SUPPLIED DATA START

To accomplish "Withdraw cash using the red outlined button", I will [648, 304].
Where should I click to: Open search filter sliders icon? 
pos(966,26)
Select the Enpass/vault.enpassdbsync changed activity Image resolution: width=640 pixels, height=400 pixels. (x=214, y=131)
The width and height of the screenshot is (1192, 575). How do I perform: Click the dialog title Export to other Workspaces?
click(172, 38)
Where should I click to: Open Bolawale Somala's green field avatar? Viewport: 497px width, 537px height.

SUPPLIED DATA END

### TRY IT
Your answer must be the lines from the one holding "Where should I click to: Open search" to the end of the listing above, exactly as written and nothing else.

### RESPONSE TO THE TASK
Where should I click to: Open search filter sliders icon? 
pos(966,26)
Select the Enpass/vault.enpassdbsync changed activity Image resolution: width=640 pixels, height=400 pixels. (x=214, y=131)
The width and height of the screenshot is (1192, 575). How do I perform: Click the dialog title Export to other Workspaces?
click(172, 38)
Where should I click to: Open Bolawale Somala's green field avatar? Viewport: 497px width, 537px height.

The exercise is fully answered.